5. Helping children explore activities beyond screen time to break their boredom.
◆ Children don’t speak bad words, they speak heard words. Dispute with spouse affects children
behaviour. How to avoid this situation
● Though it is better for both parents to agree to the same parenting styles and be on the same
page while dealing with children sometimes disputes are bound to happen.
A few points that
parents can keep in mind are:
1. Display good conflict resolution styles.
2. Children should not be put in a position to take sides.
3. Children should not be able to manipulate parents because of their disputes. Parenting
should be teamwork.
4. Even if one parent does not agree with the other parent’s parenting style – remember
both parents have equal rights with their children and it’s important to do your bit and
remember that you can only control your own behaviour.
◆ How to deal with angry or hopeless child
● Children go through different emotions. We need to let them know, it’s okay to feel what they
are feeling. We need to accept their emotions and give them a non-judgemental space to express these. It’s very important to talk to them and listen to them and help them to
understand their own feelings. This helps the parent in connecting with the child and also develops emotional quotient in children. After this connection, the parent can discuss
alternative ways of thinking and looking at the situations and show them alternative ways of
◆ How to motivate and spread positivity in a child
● Children should be accepted the way they are. Parents need to believe in them and convey that
belief in their behaviour, words and tone. Children need to listen to good things about themselves, the things that they can do instead of what they can’t do. So the trick is that we
should praise children way more that we correct them or criticize them. And of course, we need to be good role models ourselves.
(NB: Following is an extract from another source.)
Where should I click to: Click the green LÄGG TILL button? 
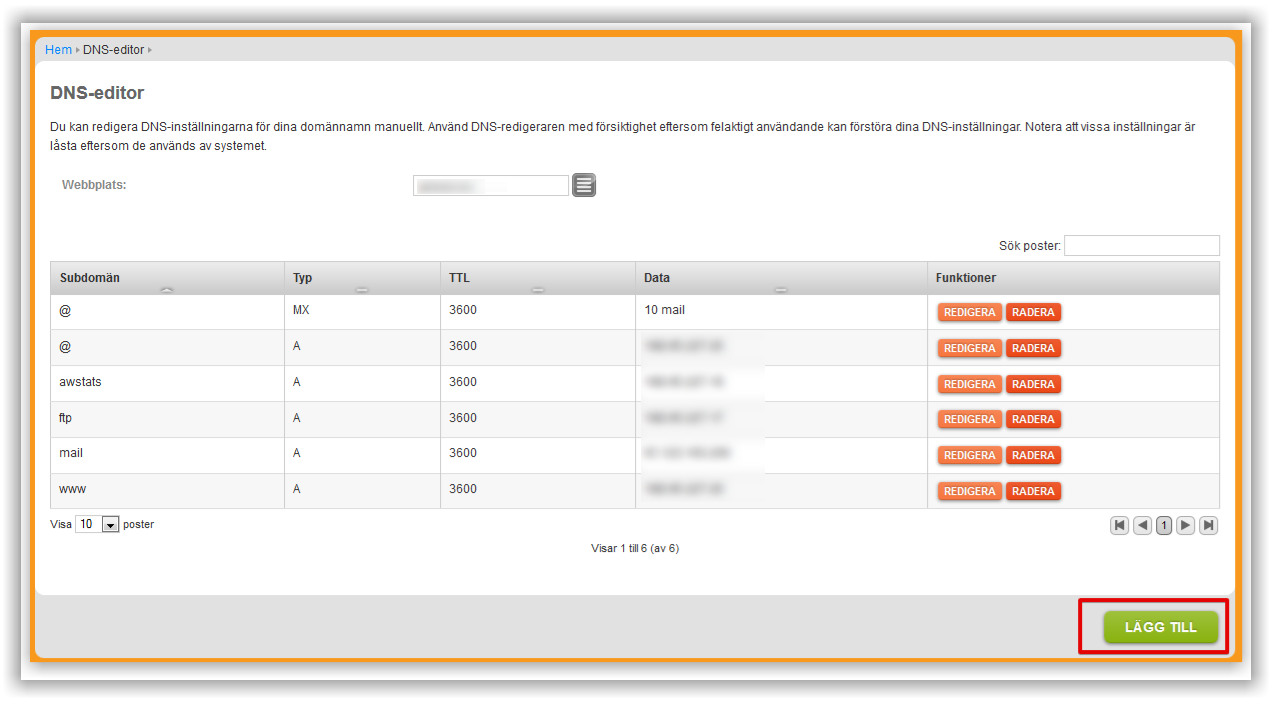[x=1159, y=627]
Children should be given responsibilities according to their age.Tthere should be a balance
between providing for them and letting them earn some facilities to keep the motivation alive.
It’s important for parents to help children take their own decisions and in this way empower them to deal with their problems and feelings.
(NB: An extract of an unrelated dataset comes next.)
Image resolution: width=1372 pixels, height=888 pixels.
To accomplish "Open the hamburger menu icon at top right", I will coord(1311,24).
◆ How to maintain a positive relationship between parent and child
● Parents should remember that their job is to love the child no matter what. I always suggest my
clients have five positive interactions for every negative interaction that they have with their children. Also, they need to have realistic expectations from their children. Adopting positive
discipline techniques is extremely important which I talk about in my workshops.
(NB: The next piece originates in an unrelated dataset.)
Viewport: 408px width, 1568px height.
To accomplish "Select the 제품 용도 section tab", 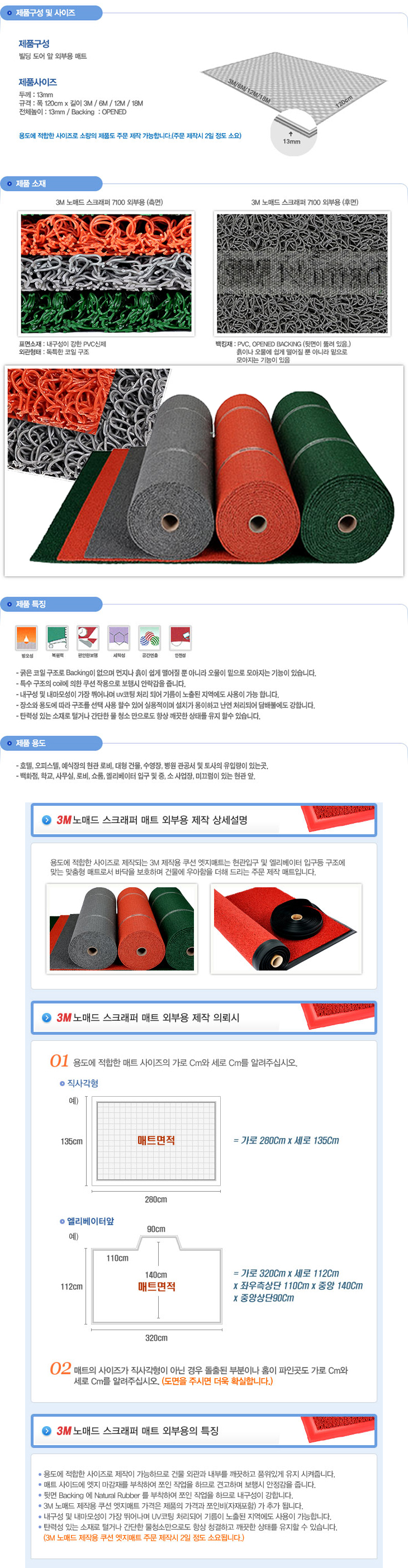I will point(51,743).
Maintaining a positive connect with the child should be the priority and remember ‘connection
gives you influence’.
◆A message to Parents
● I want to say this to parents that although times have changed with the advent of technology,
media, changed family set ups and therefore so have the challenges in parenting, trust me, your parenting techniques have a big role in shaping the personality of your children and you should not underestimate that.
It’s true that we can’t control and change the children’s behaviour but
with the right parenting approach and by making a positive connect we can go a long way in
giving them a gentle nudge in the right direction.Many a times I have heard parents saying ‘if only I knew this I would have handled things differently with my kids’. So please keep taking this knowledge through workshops or personal or group parenting sessions and empower yourself.
Remember we get only one chance in a life time for raising a kid right and it’s the most important job of our life.
So, let’s walk towards happier parenting, leading towards happier children.